Pakistan PM to visit Riyadh, seek loan on first foreign trip

Pakistan PM to visit Riyadh, seek loan on first foreign trip
The South Asian country is facing a balance-of-payments crisis and is looking to avoid a new IMF bailout.
2 min read
17 September, 2018
Imran Khan talks to media in Islamabad [Getty]
Pakistan's prime minister will head to Riyadh on Tuesday for his first foreign visit since coming to power, a trip that is expected to focus on the country's faltering finances. 

Imran Khan's two-day trip to Saudi Arabia will begin exactly one month after he assumed office, with Pakistan facing a balance-of-payments crisis and speculation that the new premier could seek loans worth billions of dollars from allies.

The state visit was arranged on the invitation of King Salman bin Abdulaziz and Crown Prince Mohammad Bin Salman, Pakistan's foreign ministry said in a statement.  

"The Prime Minister will call on His Majesty King Salman and hold a bilateral meeting with the Crown Prince," it said, adding that the king will also host a state banquet for the prime minister at the royal court. 
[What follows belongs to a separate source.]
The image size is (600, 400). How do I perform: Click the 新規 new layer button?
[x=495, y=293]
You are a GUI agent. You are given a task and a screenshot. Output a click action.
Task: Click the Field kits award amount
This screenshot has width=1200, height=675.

"The Prime Minister will meet Saudi leadership and will discuss regional and international issues," another senior government official told AFP.

Khan and his cabinet face challenges including a faltering economy, militant extremism, water shortages and a rapidly growing population.

The most pressing is a looming balance-of-payments crisis, with analysts predicting Pakistan will have to go to the IMF for a bailout.

There has been recent speculation in local media that Pakistan is eyeing Saudi Arabia and China to provide loans worth billions of dollars in order to rescue Islamabad from the economic crisis and from going back to the IMF. 

Pakistani media accounts of a reported $2 billion loan from China and another $4.5 billion from Saudi Arabia have not been confirmed. Any Saudi funds would only be used to buy oil.

Powerful Pakistan army chief General Qamar Javed Bajwa has already arrived in Beijing on a three-day official visit, the military said Sunday.

Khan has also said he would pursue closer ties with Saudi Arabia's arch-rival Iran. But experts say the task will be difficult as it works to solve its financial troubles.